### [Direction A]
In the opinion piece on the ANC's election results, which specific failings does the writer list to prompt the party's soul-searching?
### [Direction B]
According to the opinion piece on the ANC's election results, what did some political analysts say?

### [Document extract]
------------------------------------------------------------

Mind you, I made that comment to the good doctor after the announcement of the early results. I was over the moon at Juju’s “failure” and of course at what I thought was again an insightful observation, prediction. Boy was I wrong. And if anyone had an egg on their face it wasn’t me; instead I had a carton not even thrown but viciously smeared on me. You see we had to wait a few more days for the complete results to be announced. And when they were, I was surprisingly enlightened by the fact that not only were the people not swayed by bread and butter issues, they did not fall for the ANC’s last-minute campaign TV slots focused on the organisation’s past glory and desperate attempt at reminding us of the bad “white man” and his now black-fronted party.
Well, I have written on several occasions how I support this party of comrades. Some nose readers have called me a hypocrite, however, I stuck to my guns and hit back explaining why I support them. But this time, while I did not render my vote for another party, I also held it back from the ANC as my personal protest. I would never try to persuade others not to vote, but clearly I did not need to, because the final results indicated there were millions of Mzansi people who felt as I did.
So, if the comrades want to know why I and clearly a million others turned our backs on the party that no longer resembles anything the likes of Mandela founded, all they have to do is ask the first person they see in the mirror. But just in case that person tells them it’s not my fault, then maybe they need to listen to what some political analysts have said: “The ANC took the voters for granted”. If that does not convince them to do some serious soul-searching, allow me to help them with a few specifics.
Let’s see… the selling of our country to the Guptas; the pathetic denials on Nkandla (who the heck does not know what is being done on their property?); the even-more pathetic Nkandla apology that was offered as a result of being nailed by the court. Let’s not forget about the killings of ANC councillors in KwaZulu-Natal and other provinces because the comrades are fighting for the financially lucrative councillor positions; and of course the inexcusable violence in Tshwane following the mayoral candidate announcement. The list goes on and on.

------------------------------------------------------------

### [Data listing]
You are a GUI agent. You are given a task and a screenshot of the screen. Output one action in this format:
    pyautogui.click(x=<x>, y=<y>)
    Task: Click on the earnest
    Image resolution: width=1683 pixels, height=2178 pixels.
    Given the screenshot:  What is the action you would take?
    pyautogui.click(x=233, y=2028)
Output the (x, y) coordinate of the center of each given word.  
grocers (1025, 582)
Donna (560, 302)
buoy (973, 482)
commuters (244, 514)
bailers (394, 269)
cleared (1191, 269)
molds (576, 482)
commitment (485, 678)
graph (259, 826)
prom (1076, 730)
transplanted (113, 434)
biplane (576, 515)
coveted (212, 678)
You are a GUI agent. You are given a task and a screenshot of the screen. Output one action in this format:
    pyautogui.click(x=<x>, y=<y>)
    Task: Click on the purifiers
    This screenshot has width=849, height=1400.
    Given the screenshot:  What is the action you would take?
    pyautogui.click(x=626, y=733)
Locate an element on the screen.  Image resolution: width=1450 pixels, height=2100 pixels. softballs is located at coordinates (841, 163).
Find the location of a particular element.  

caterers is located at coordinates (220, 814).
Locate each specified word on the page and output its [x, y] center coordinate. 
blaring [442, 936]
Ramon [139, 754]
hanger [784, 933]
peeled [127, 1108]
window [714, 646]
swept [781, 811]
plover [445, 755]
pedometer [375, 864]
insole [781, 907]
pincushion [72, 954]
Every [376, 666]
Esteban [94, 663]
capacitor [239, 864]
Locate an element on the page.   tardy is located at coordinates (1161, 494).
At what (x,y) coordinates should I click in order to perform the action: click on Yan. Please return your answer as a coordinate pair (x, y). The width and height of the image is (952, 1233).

------------------------------------------------------------

### [Written solution A]
- The selling of the country to the Guptas
- The denials on Nkandla
- The Nkandla apology, offered only after being nailed by the court
- The killings of ANC councillors in KwaZulu-Natal and other provinces over the lucrative councillor positions
- The violence in Tshwane following the mayoral candidate announcement

### [Written solution B]
"The ANC took the voters for granted."